Update: I see that by default it uses 10022 as the remote SSH port, so I’ve opened that as well (still getting the “tunneling failed” message though).
I’ve also noticed this log in the agent machine:2021-07-09 05:38:37,766 - clearml - WARNING - Could not retrieve remote configuration named 'SSH' Using default configuration: {'ssh_host_ecdsa_key': '-----BEGIN EC PRIVATE KEY-----\{private key here}
Hi QuaintPelican38
Assuming you have open the default SSH port 10022 on the ec2 instance (and assuming the AWS premissions are set so that you can access it). You need to use the --public-ip
flag when running the clearml-session. Otherwise it "thinks" it is running on a local network and it registers itself with the local IP. With the flag on it gets the public IP of the machine, then the clearml-session running on your machine can connect to it.
Make sense ?
Totally! Thanks so much AgitatedDove14 , I’ll try that out now
Unfortunately no dice 😕 I’ve opened every port from 0-11000, and am using the command clearml-session --public-ip true
on the client, but still getting the timeout message, only now it says:
` Setting up connection to remote session
Starting SSH tunnel
Warning: Permanently added '[<IP address>]:10022' (ECDSA) to the list of known hosts.

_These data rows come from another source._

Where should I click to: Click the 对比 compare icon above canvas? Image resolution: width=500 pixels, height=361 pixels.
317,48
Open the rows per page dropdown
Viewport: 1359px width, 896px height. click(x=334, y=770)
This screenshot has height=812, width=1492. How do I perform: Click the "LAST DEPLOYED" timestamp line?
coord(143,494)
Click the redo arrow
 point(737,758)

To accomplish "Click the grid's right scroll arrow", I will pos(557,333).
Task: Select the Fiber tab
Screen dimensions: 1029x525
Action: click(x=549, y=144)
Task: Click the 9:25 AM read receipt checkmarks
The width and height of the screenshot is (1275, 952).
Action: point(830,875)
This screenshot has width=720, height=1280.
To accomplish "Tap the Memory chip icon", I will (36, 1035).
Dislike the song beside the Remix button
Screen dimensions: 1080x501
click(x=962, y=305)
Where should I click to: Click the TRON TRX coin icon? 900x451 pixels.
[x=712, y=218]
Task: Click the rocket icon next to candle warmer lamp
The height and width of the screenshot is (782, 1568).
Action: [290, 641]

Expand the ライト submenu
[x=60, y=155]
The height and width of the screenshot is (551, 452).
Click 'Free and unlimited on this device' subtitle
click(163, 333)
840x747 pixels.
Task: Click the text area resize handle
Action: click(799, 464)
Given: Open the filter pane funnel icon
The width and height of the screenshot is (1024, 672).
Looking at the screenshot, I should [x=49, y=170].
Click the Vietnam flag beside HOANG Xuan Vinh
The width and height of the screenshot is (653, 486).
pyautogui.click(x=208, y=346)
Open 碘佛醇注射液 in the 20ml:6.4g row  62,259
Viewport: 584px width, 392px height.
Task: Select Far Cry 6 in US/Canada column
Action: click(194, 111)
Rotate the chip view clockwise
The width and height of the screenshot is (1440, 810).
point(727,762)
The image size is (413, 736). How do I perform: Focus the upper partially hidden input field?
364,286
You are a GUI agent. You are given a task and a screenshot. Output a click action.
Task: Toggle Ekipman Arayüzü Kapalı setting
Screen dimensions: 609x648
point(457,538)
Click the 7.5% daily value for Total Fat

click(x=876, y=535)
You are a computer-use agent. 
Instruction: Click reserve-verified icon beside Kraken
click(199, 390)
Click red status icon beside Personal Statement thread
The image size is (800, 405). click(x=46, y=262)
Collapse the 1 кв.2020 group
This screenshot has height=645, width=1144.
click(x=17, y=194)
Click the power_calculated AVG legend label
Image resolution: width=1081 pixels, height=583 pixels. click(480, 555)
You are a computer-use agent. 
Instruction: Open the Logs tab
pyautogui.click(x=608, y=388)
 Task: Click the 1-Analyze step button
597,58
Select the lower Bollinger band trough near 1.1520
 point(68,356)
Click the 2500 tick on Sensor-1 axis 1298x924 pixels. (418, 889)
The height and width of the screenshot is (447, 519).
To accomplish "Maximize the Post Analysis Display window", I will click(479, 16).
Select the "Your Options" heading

SSH tunneling failed, retrying in 3 seconds
Starting SSH tunnel
Warning: Permanently added '[<IP address>]:10022' (ECDSA) to the list of known hosts. `And it repeats that second paragraph every 3 seconds
Hi QuaintPelican38 can you manually access the machine based on the IP it registered
(Look under the DevOps project, you'll see a running Task "interactive session" under the configuration tab, user properties you should find the IP
Oh that’s cool, I assumed the DevOps project was just examples!
There’s a jupyter_url
property there that is http://{instance's_private_ip_address}:8888?token={jupyter_token}
There’s alsoexternal_address {instance_public_ip_address} internal_ssh_port 10022 internal_stable_ssh_port 10023 jupyter_port 8888 jupyter_token {jupyter_toke} vscode_port 9000
Maybe this is something stupid to do with VPCs that I should understand better!
Hi QuaintPelican38
Can you ssh to {instance_public_ip_address}:10022 (something like ssh -p 10022 user@IP_HERE
)?
Basically just getting the password prompt means you are okay.
I suspect that you have some AWS security definition (firewall) that prevents a direct access to the instance, could that be?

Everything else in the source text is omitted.